Mathieu sursauta. Cela faisait longtemps. Trop longtemps. Le Geek se tenait devant lui. Comme avant. Seule différence, nota-t-il, l'absence de son éternel T-Shirt rouge, remplacé par une chemise de nuit blanche, impersonnelle, en tous points semblable à la sienne.

« Ça faisait longtemps que je t'avais pas revu, gamin ! T'as pas vu le temps passer quand t'étais au bordel ?

- Ouais, gros, tu m'as manqué ! »

Le Patron et le Hippie avaient tous deux rejoints le Geek. Ils étaient habillés comme ce dernier, affublés respectivement de lunettes noires et d'un bob cousu dans ce qui semblait être des restes de sac en toile de jute. Enfin. Ses amis. Ses frères. Ses doubles. Ils étaient revenus. Il les revoyait. Mathieu resta volontairement sans expression. Il ne montra aucunement sa joie intérieure. Il n'ignorait pas que dans un des recoins sombres de la pièce, il savait qu'un œil l'épiait. Qu'à l'extrémité de l'œil, des médecins le regardaient. Il savait aussi qu'il ne lui restait plus beaucoup de temps. Et que bientôt, YouTube allait retrouver un de ses plus grands créateurs. Mathieu Sommet était de retour.

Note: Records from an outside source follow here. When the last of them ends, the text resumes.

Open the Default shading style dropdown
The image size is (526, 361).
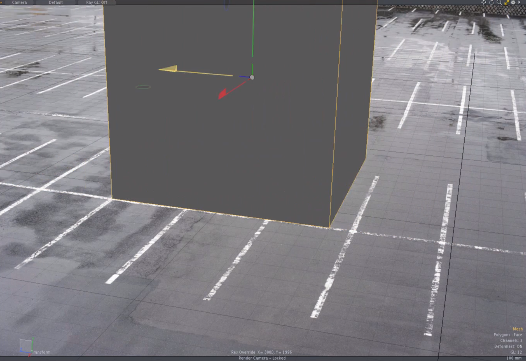(56, 2)
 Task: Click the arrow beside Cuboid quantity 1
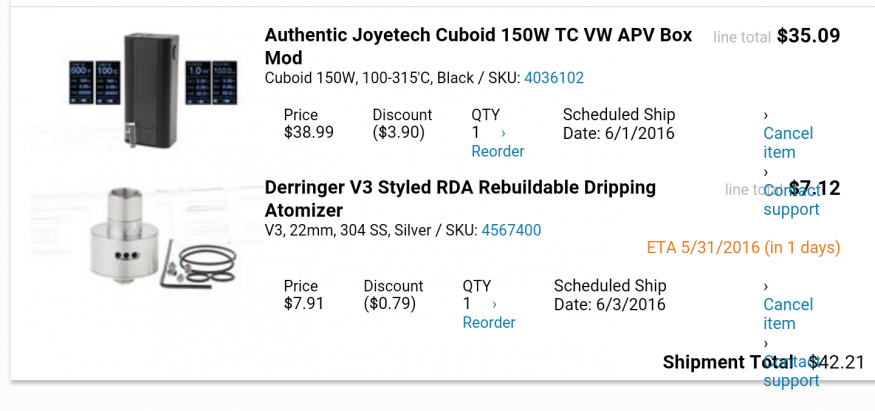tap(503, 133)
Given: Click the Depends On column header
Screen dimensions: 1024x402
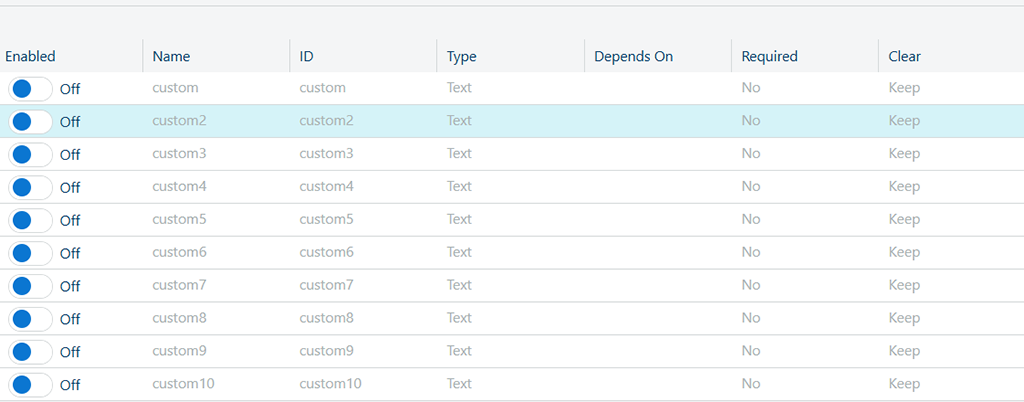Looking at the screenshot, I should coord(633,57).

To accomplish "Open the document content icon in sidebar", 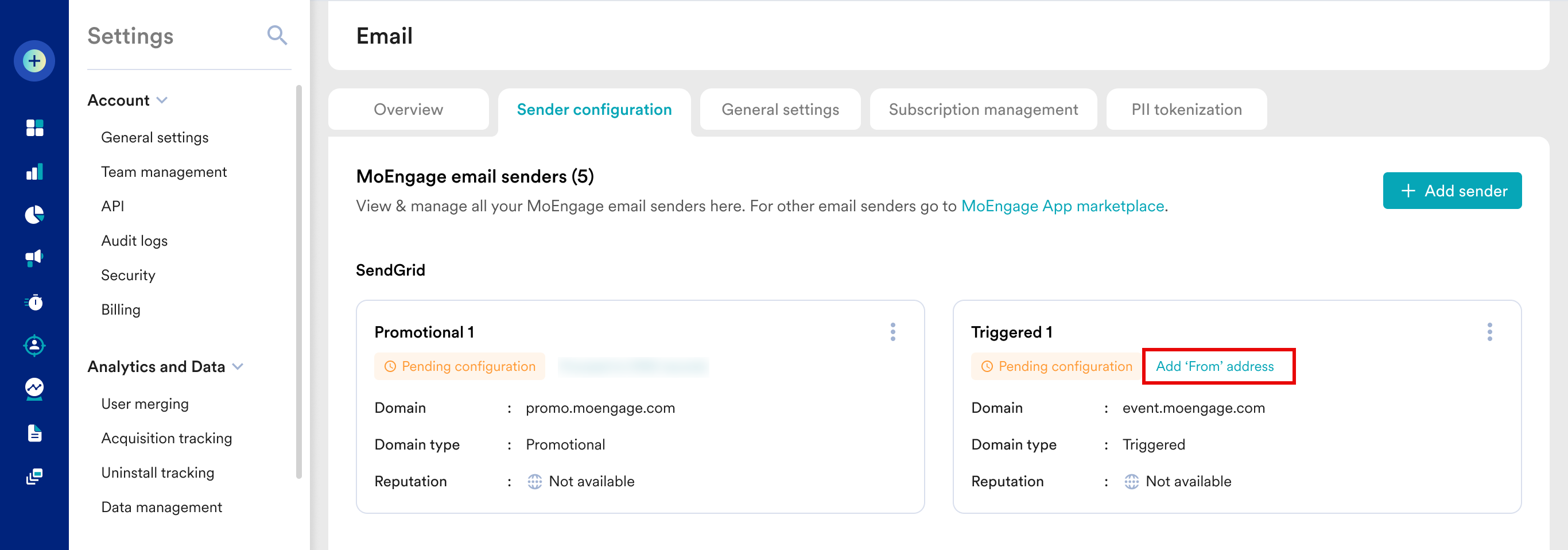I will pyautogui.click(x=34, y=433).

Dans un des recoins sombres de l'hôpital, un homme faisait distraitement courir son doigt sur un masque vénitien de carnaval. Après tous ses efforts, toutes des privations, ce stupide petit Youtuber était à lui. Dans son asile... Sous ses ordres, bien qu'il n'en ait absolument pas conscience... Et bientôt, il aurait tout ce qu'il a pu un jour désirer.

Absorbé par ses pensées, il ne vit pas que dans la chambre de Mathieu Sommet, une lueur d'intelligence animait désormais les yeux jusqu'ici vides du jeune homme.